遠回りになると運転手が言った通りかなりの遠回りになった。
運転手も申し訳ないと感じたのか「乗車賃はここまでで結構ですから」とメーターを回送に切り替えてくれた。
こんなところにラーメン屋なんてあるの?と思うほど
タクシーは工場地帯に入ってゆく。
「工場の工員相手のラーメン屋なんですよ」
運転手が言うように昼間なら作業員がウロついて賑やかなのだろうけど、夜ともなると人っこ一人おらずに寂しい町並みだった。

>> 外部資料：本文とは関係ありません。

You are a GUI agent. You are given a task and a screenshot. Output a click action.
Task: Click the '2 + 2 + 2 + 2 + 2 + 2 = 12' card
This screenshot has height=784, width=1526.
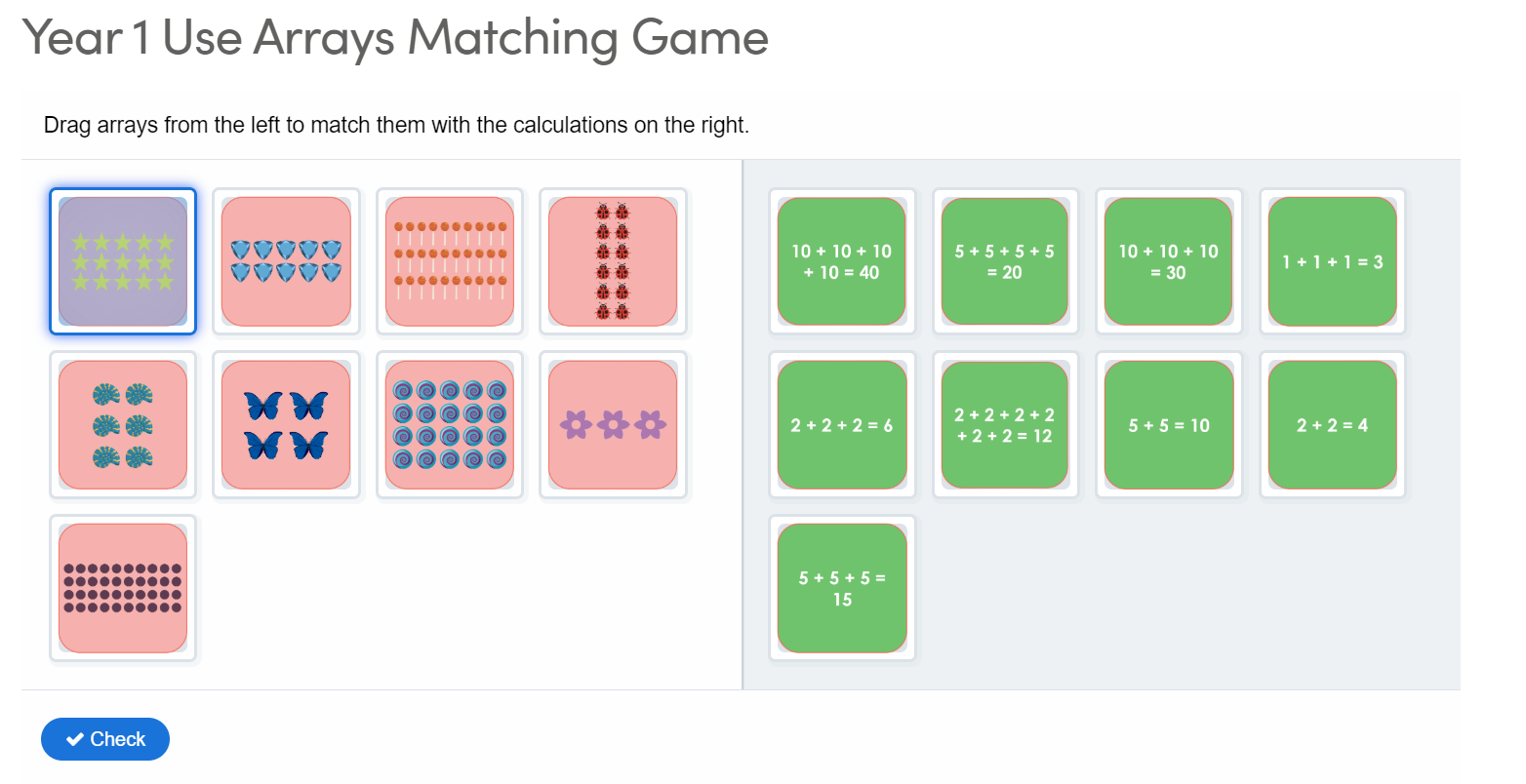[1005, 424]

特に昨今の不景気で廃業した工場も多いようで、今にも朽ち果てそうな工場がいくつもある。
『高度成長期は賑やかな町だったんだろうなあ』
廃墟の工場をタクシーの窓越しに眺めていたその時だった。
一つの廃工場の空き地に見覚えのある真っ赤な車が駐車していた。
「えっ?」よくよく見てみればダッシュボードにパンダのぬいぐるみ…
間違いない!美代子のマイカーだ!!
「停めて!!運転手さん、ここで停めてください!!」
タクシーを停車させて「少ししたら戻ってくるからここで待っていてくれないかい?」と告げた。
こんなところでタクシーを乗り捨てれば帰りのタクシーを拾えるかわかったものじゃないので、タクシーをそこに待たせて竹本は真っ赤な車が駐車してある廃墟の工場へと急いだ。